Stored data entries:
- Opening Delimiter -
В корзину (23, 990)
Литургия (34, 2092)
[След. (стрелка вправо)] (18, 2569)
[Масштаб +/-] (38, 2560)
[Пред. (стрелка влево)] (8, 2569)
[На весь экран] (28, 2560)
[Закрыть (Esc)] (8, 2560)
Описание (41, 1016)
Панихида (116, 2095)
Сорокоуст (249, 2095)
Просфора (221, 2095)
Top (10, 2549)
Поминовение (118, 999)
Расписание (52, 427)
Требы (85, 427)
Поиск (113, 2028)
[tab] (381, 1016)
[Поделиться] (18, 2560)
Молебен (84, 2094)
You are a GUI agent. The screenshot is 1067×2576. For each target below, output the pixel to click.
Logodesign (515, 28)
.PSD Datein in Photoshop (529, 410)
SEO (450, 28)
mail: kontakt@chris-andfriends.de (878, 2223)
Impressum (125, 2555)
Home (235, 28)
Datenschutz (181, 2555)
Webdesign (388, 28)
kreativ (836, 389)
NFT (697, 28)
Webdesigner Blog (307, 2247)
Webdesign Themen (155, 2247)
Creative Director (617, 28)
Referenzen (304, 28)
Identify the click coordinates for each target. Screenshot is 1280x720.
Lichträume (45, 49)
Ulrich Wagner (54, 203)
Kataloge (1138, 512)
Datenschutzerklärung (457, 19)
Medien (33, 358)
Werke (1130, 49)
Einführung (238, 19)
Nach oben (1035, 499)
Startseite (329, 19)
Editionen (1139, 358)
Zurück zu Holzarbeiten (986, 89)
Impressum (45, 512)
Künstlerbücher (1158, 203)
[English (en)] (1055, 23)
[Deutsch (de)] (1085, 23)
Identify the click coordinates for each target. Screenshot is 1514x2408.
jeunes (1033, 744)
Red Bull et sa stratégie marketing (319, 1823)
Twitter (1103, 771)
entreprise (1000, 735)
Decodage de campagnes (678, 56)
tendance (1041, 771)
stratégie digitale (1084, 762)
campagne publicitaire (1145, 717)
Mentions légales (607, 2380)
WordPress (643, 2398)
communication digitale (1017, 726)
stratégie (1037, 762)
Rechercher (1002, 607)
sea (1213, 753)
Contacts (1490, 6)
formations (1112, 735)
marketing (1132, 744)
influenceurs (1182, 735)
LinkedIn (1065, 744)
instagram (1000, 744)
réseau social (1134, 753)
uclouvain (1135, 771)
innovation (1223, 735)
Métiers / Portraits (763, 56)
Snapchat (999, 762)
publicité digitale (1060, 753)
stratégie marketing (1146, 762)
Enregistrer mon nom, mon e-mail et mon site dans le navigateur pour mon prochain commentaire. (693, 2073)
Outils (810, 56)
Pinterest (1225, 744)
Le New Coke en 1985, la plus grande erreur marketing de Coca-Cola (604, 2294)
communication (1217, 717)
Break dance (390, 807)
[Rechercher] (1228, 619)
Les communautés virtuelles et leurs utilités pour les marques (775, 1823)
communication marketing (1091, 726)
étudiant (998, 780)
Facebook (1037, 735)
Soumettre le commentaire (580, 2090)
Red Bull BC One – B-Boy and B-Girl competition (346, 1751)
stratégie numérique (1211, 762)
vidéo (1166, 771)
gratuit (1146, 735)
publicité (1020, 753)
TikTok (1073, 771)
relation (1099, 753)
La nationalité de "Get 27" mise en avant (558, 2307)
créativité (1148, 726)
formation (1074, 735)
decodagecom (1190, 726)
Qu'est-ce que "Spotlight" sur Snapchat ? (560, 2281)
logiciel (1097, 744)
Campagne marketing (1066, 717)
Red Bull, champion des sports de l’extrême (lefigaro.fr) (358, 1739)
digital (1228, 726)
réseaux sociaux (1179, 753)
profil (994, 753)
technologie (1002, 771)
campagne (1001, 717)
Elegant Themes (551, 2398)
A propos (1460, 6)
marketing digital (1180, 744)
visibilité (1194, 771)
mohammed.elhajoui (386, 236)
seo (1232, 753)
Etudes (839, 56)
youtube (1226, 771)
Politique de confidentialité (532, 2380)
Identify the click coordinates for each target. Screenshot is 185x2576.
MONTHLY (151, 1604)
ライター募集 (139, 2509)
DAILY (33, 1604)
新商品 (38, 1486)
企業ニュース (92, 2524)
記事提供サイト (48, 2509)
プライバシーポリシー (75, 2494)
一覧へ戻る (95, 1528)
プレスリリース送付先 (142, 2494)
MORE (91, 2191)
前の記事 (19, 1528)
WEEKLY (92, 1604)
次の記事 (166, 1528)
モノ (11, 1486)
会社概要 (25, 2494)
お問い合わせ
- Closing Delimiter -
Exercise description:
Up to and including the line with "Молебен (84, 2094)", output every line of the records above exactly, starting from the first; output nothing else.

Exercise result:
В корзину (23, 990)
Литургия (34, 2092)
[След. (стрелка вправо)] (18, 2569)
[Масштаб +/-] (38, 2560)
[Пред. (стрелка влево)] (8, 2569)
[На весь экран] (28, 2560)
[Закрыть (Esc)] (8, 2560)
Описание (41, 1016)
Панихида (116, 2095)
Сорокоуст (249, 2095)
Просфора (221, 2095)
Top (10, 2549)
Поминовение (118, 999)
Расписание (52, 427)
Требы (85, 427)
Поиск (113, 2028)
[tab] (381, 1016)
[Поделиться] (18, 2560)
Молебен (84, 2094)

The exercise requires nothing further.